In the data from the line containing "474x369 pixels. How" through the end of the data, inclusive, change "model link" to "model page" and reproduce those lines with nothing else altered. Leave the pictures out.
• • • •
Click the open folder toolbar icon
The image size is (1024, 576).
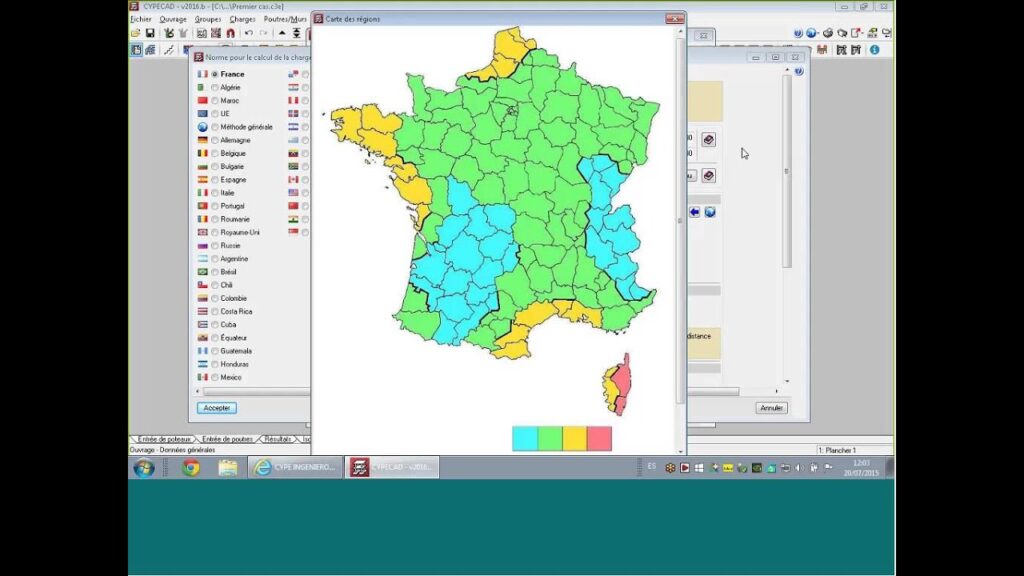135,33
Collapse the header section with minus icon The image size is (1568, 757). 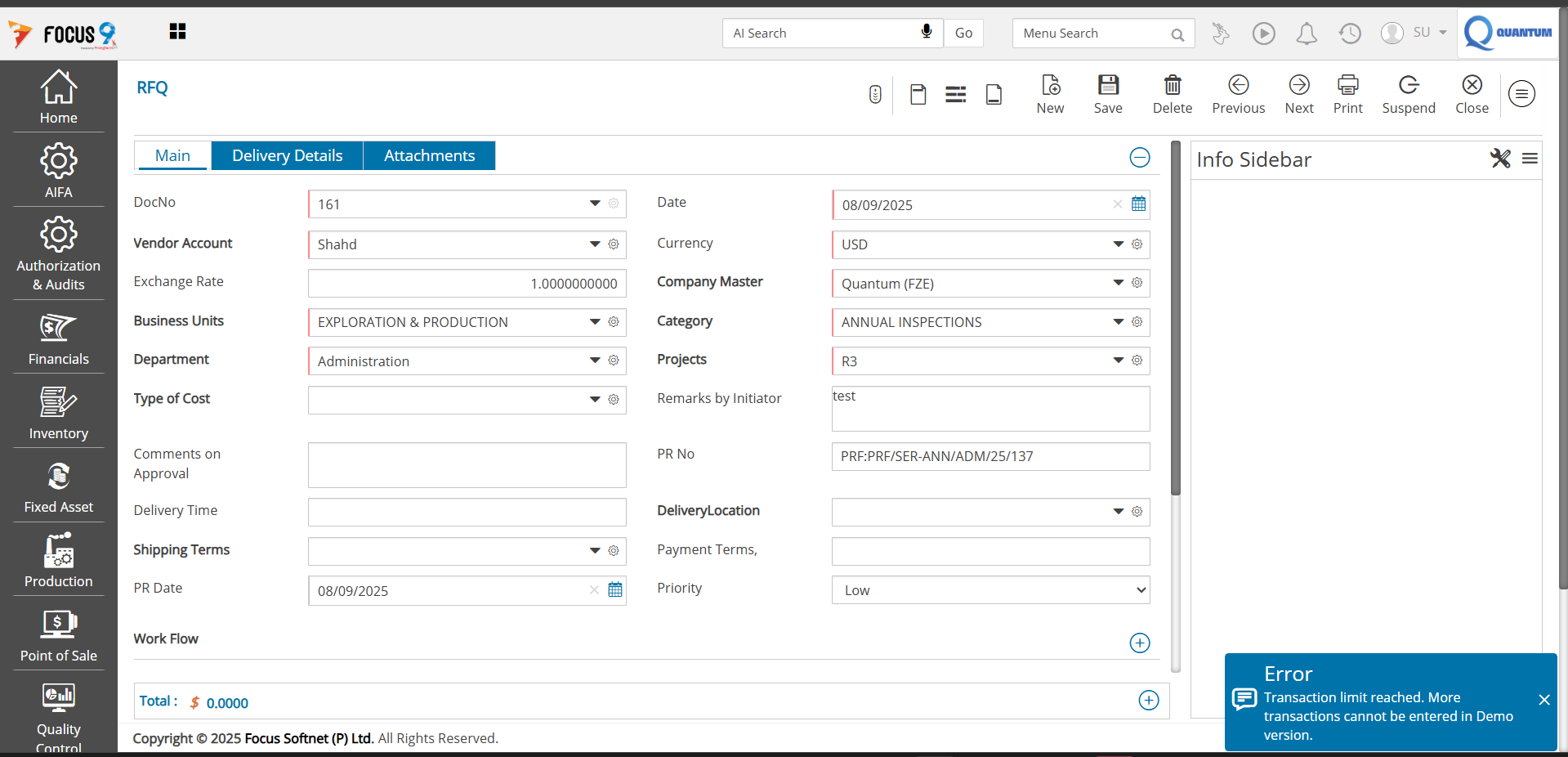[x=1139, y=158]
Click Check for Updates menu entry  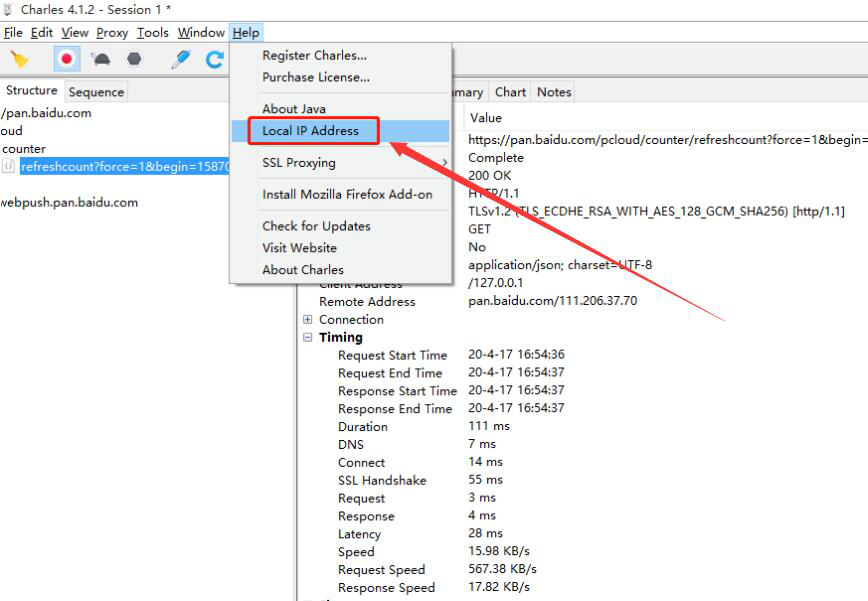pyautogui.click(x=316, y=226)
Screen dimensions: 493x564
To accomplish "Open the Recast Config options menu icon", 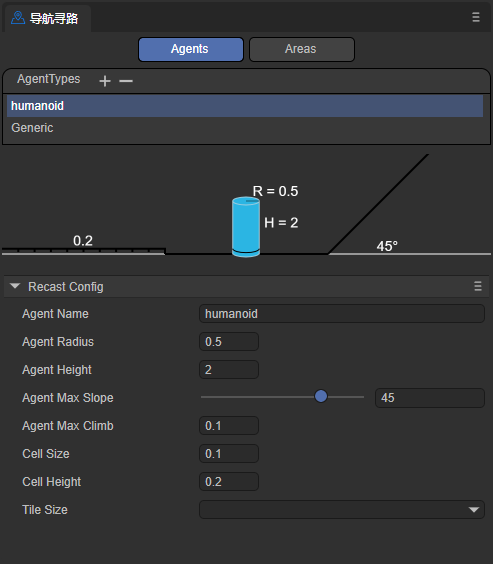I will pyautogui.click(x=478, y=286).
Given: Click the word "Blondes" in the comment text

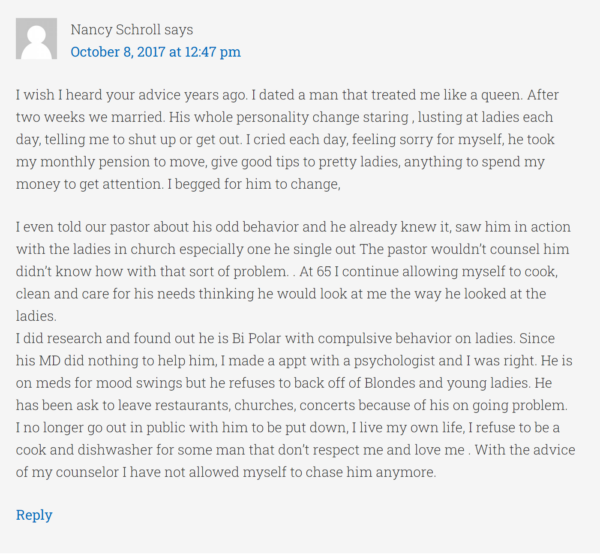Looking at the screenshot, I should click(x=390, y=383).
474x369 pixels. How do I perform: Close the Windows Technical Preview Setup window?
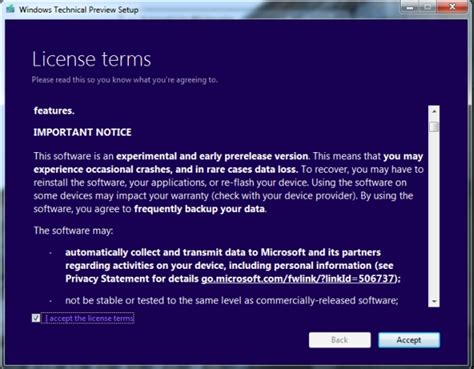(x=452, y=7)
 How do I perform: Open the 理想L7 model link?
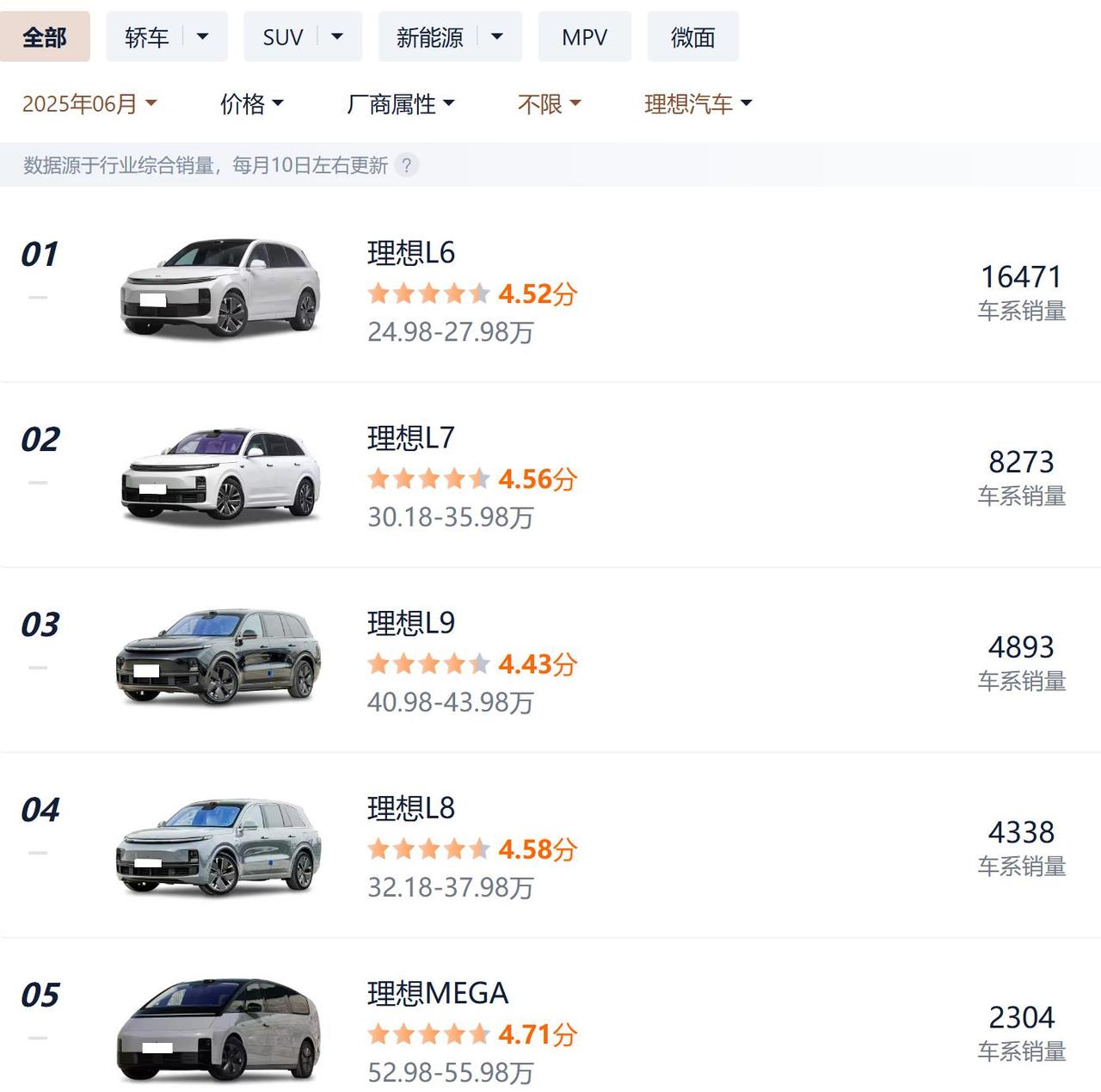coord(410,438)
• • • •
• _Output for this task_:
474x369 pixels. How do I perform: Close the Windows Technical Preview Setup window?
(x=452, y=7)
 How do I perform: Open the 理想L7 model page?
coord(410,438)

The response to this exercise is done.